ORIGINAL: New Scientist
16:01 06 February 2013
Home to life? (Image: David A. Aguilar (CfA)) |
Let's take a peek at the neighbours. The closest Earth-like planet is probably orbiting a dim red star just 13 light years away. While that's too far for a visit, future telescopes might be able to see it and probe for signs of life.
At a press event today, Courtney Dressing of the Harvard-Smithsonian Center for Astrophysics presented a new analysis of planets orbiting red dwarf stars seen by NASA's Kepler telescope. Kepler looks for exoplanets by watching stars dim as their planets pass in front of them, or transit, as seen from Earth.
Finding smaller, rocky planets this way is a challenge, since they block out less of a star's light. But red dwarfs are relatively cool and dim, making Earth-sized worlds easier to spot.
Abundant dwarfs
Sifting through thousands of stars in Kepler's catalogue, Dressing found 95 possible planets orbiting red dwarfs. Of these, three are Earth-sized candidates in the habitable zone – the region around a star where liquid water can exist. Statistically, that means 6 per cent of all red dwarfs in our galaxy should have rocky planets in the habitable zone, Dressing says.
Most of the stars nearest to us are red dwarfs, including the closest, Proxima Centauri. Based on the distribution of red dwarfs in the Milky Way, Dressing estimates that a potentially habitable planet is only 13 light years away. "If we're looking for life in the galaxy, we don't have to look as far as we thought we had to," she says.

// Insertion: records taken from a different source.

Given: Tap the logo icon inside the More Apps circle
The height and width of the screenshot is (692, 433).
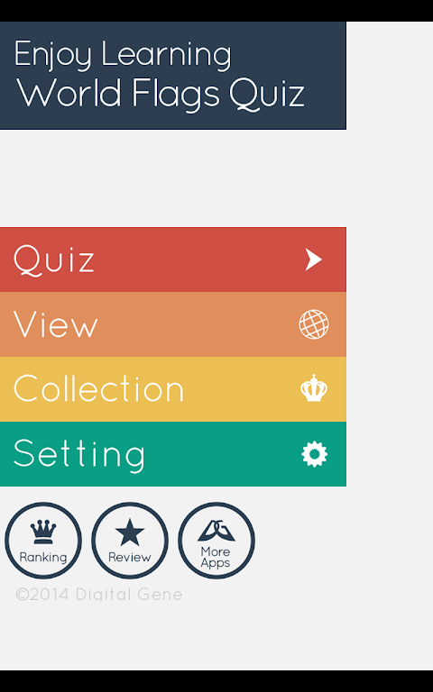Looking at the screenshot, I should [217, 531].
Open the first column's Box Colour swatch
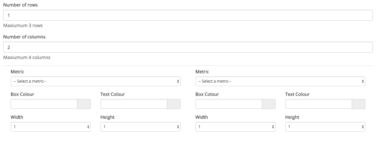Screen dimensions: 377x141 (x=84, y=104)
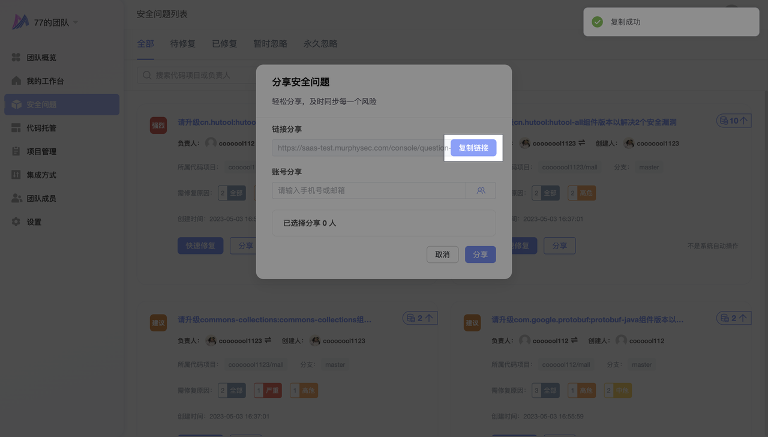Screen dimensions: 768x437
Task: Open settings via the gear icon
Action: pos(16,222)
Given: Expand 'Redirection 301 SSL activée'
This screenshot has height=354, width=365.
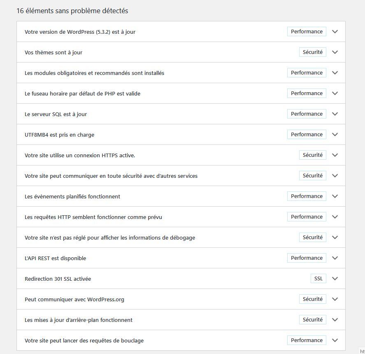Looking at the screenshot, I should [335, 279].
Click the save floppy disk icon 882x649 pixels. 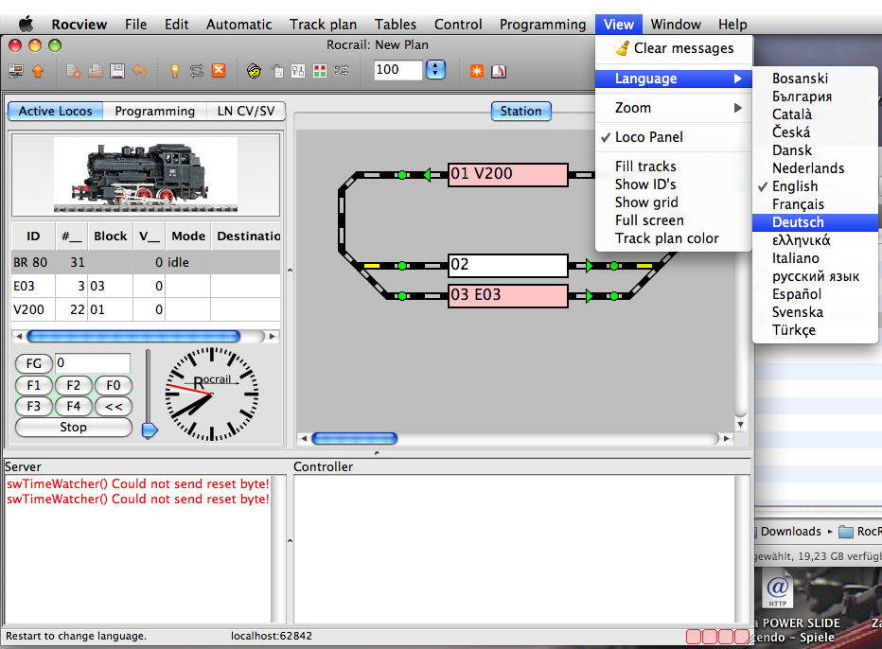click(117, 70)
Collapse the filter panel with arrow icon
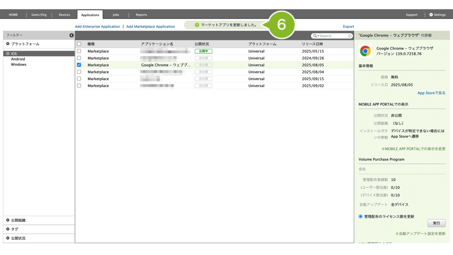This screenshot has width=453, height=255. pos(72,35)
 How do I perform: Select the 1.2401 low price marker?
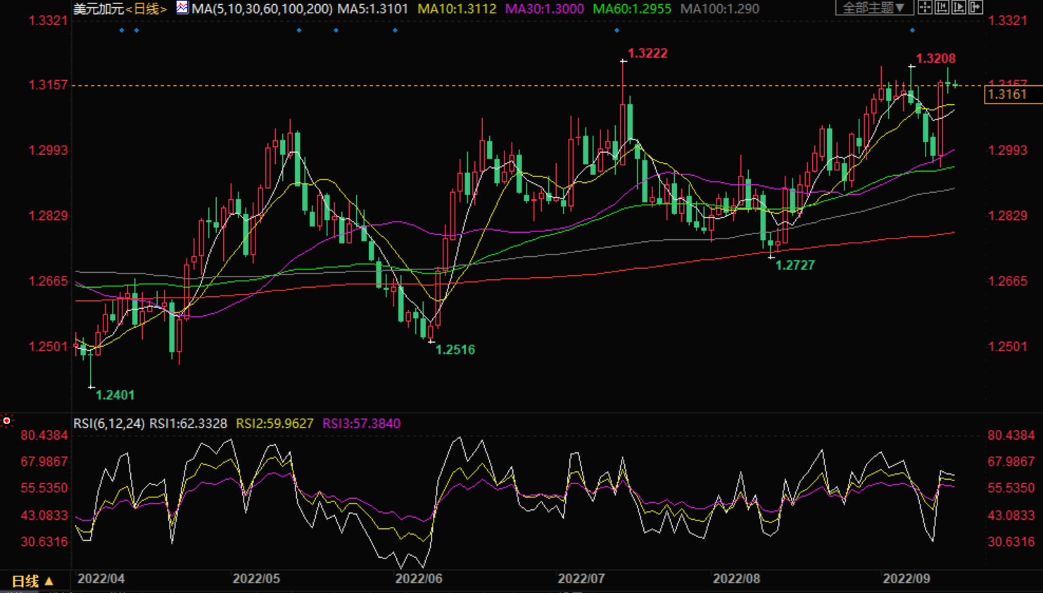115,395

"I think it's one of the more important results to come out of the NASA Kepler mission," says John Johnson of the California Institute of Technology in Pasadena, who was not involved in the new research. The main goal of the Kepler mission, slated to last until 2016, is to determine how many planets exist in the habitable zones of stars, but many astronomers have so far focused on sun-like stars.
"If you want to answer that question really broadly, you have to look at the most numerous type of stars in the galaxy, which are the [red] dwarfs," says Johnson. "You don't need the full Kepler mission lifetime to answer that question. We can do it now."
Life sniffer
Due to orbital geometries, the odds that a given planet transits its star so that we can see it are just 1 in 50, so there's a chance the nearest habitable world will not be one that surveys like Kepler can see. The odds are better that we can see a habitable planet transit within 100 light years of Earth. That's still near enough for planned observatories to check its atmosphere for gases produced by life on Earth, such as a large amount of oxygen.
"If you view the Milky Way as a country, we're talking about still searching within a particular neighbourhood within a particular city," says David Charbonneau, also of the Harvard-Smithsonian Centre for Astrophysics. NASA is currently considering two planet-hunting telescopes that could help find such a nearby world: the Transiting Exoplanet Survey Satellite (TESS) and the Fast Infrared Exoplanet Spectroscopy Survey Explorer (FINESSE). One of these missions is expected to be selected this spring for launch in 2017.
Even if neither space mission goes ahead, large telescopes on the ground should also be able to detect gases like oxygen in exoplanet atmospheres. Ignas Snellen of the University of Leiden in the Netherlands and colleagues think that, once a habitable planet around a red dwarf is found, planned facilities such as the European Extremely Large Telescope could detect such gases in its atmosphere within three to four years.
"We could be in the business of studying the atmospheres of habitable worlds 10 years from now," says Charbonneau. "This is not something that future generations are going to do, this is something we might be able to do ourselves."